*GIVEN PASSAGE*:
Album: Ian Wayne – Risking Illness review

by Dave Bertram

To be frank, Brooklyn-based folk singer-songwriter Ian Wayne’s second long play release, Risking Illness, is a grief-stricken gut punch.

To make me humble, watching you crumble’ – the opening line on Now Is Was – is one of many references to deep personal tragedy scattered across the record. While on tour with his band on the East Coast several years ago, Wayne learned his three-year-old nephew had been diagnosed with leukaemia – just two weeks later, Merlin passed away.

Unlike his comparably upbeat debut, Risking Illness finds Wayne in an understandably more sombre mood. The gentle Now Is Was is reflective like Neil Young and empty like Phil Elverum, Was/Just Was is direct like the late Scott Hutchinson – and follows a couple of his arrangement tricks too – while Baby delivers the soft Americana that was so dearly loved from Whiskeytown.

*THINGS TO DO*:
1. In the album review, begin at the words "Album: Ian Wayne" and stop after "grief-stricken gut punch.". Rewrite that span with "gut punch" swapped for "heartbreaker".
2. According to the album review, what was the name of Wayne's nephew who passed away?
3. Write the next part of the album review, starting after its final sentence.
The material that comes after the album review has no connection to it.

*GIVEN INFORMATION*:
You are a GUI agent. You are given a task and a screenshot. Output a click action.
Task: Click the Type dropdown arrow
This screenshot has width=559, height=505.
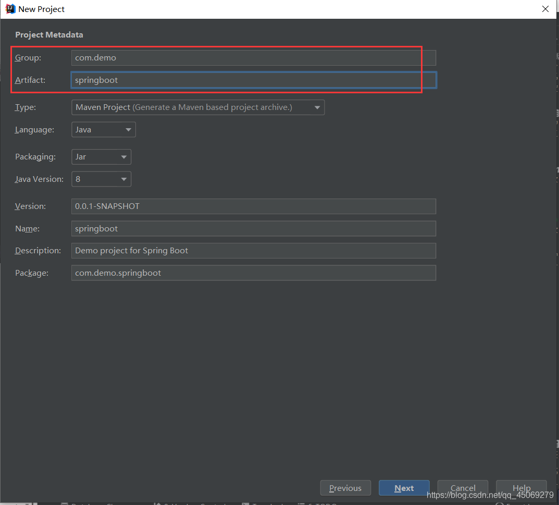click(317, 108)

*EXPECTED RESPONSES*:
1.
Album: Ian Wayne – Risking Illness review

by Dave Bertram

To be frank, Brooklyn-based folk singer-songwriter Ian Wayne’s second long play release, Risking Illness, is a grief-stricken heartbreaker.

2. Merlin

3.
The record kicks off at points – namely on the occasionally unhinged Gimme Something – but it’s in the most tranquil moments where Risking Illness packs the punches. ‘Baby I will always love you, in between the times that I do not,’ manifests a thread of romantic loss on Baby; Aperture is beautifully rough around the edges, as Wayne mourns softly over his acoustic; the sparsely arranged People captures the record’s raison d’être succinctly across the bridge with ‘It could happen to anyone’.

But perhaps the finest moment is saved for last. This finds Wayne aboard the piano, trundling slowly through soft chords crooning – ‘Stuck on the losing end of this green light, and out of season, bells are ringing.’

A fitting end for a folk record that deals heavily in sadness and melancholy.